Е. Н.: А что насчет авторов-женщин?

А. П.: Поскольку я абсолютный самоучка (по образованию я инженер-гидротехник, меня учили строить плотины), у меня не было осознанного отбора. Это абсолютно случайный выбор. Это связка. Когда ты приходишь к Уоллесу, ты просто автоматически дальше идешь к Пинчону, ты автоматически дальше идешь Делилло. Это просто такая цепочка белых цисгендерных мужчин. Ты автоматически приходишь к Франзену, и точно также абсолютно случайно я наткнулся на Лорри Мур. Я не знаю, когда я на нее наткнулся, откуда про нее узнал. Сейчас это действительно более осознанно. Потому что, когда ты накапливаешь определенный опыт, в том числе опыт саморефлексии по поводу своего литературного бэкграунда, действительно замечаешь этот перекос, и тебя начинает интересовать постколониальная литература, литература, написанная людьми, которые находились под гнетом, потому что ты понимаешь, что она по-другому работает.

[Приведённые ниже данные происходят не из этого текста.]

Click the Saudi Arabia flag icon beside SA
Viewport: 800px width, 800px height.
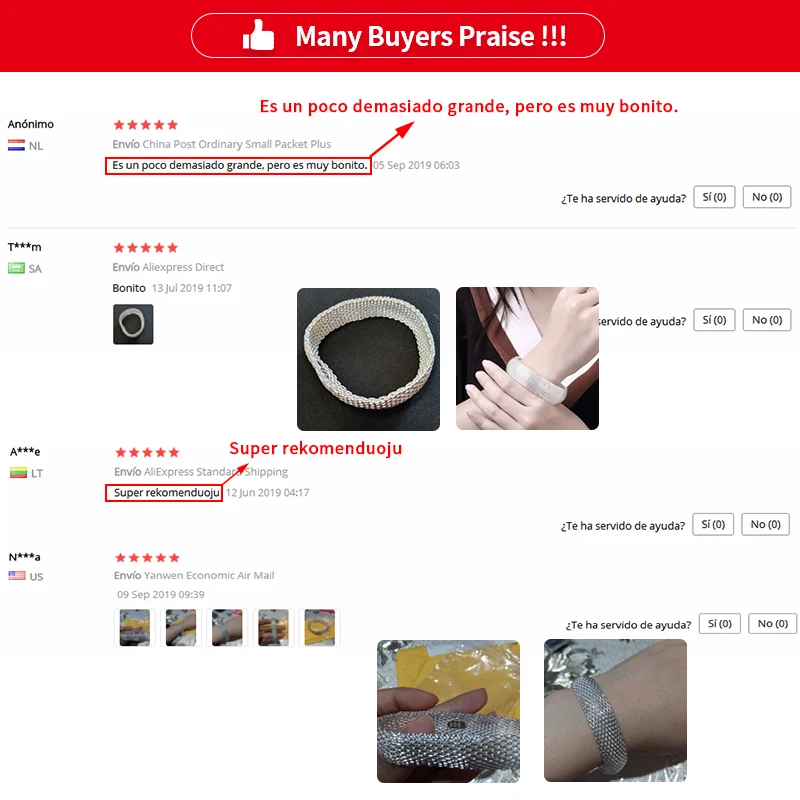[16, 268]
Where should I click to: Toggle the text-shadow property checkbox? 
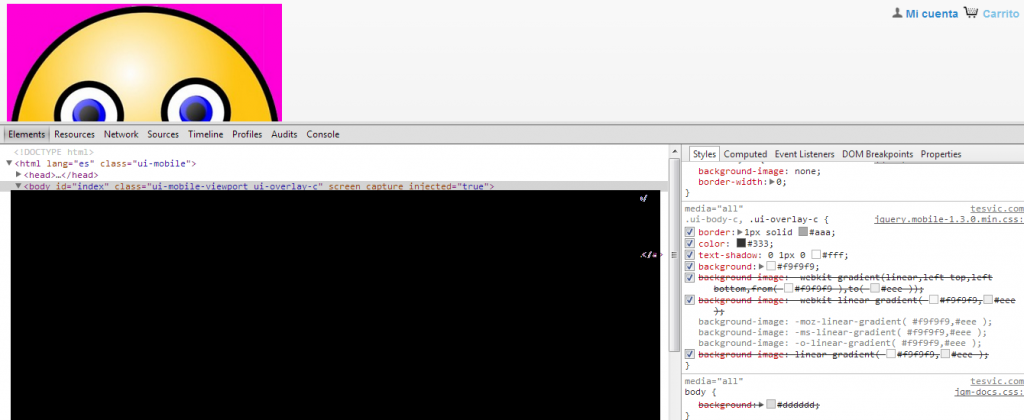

Е. Н.: Я слышала твою лекцию про глобальный роман и постколониальный роман, про то, что практически никто не видит особой разницы. Что такое постколониальный роман все понимают? Объясним?

А. П.: Это феномен прежде всего британской литературы, потому что у нее было больше всего колоний. Когда она их все потеряла после войны, в литературу стали приходить люди в основном из Индии и Пакистана, у которых была возможность получить образование в Британии и Америке. Эти молодые люди вроде Рушди и ему подобных. Арундати Рой и Чимаманда Нгози Адичи, которая училась в Америке, и Новайолет Булавайо.

Е. Н.: Это люди, для которых язык империи, которая их колонизировала, становится родным, вторым — или даже первым.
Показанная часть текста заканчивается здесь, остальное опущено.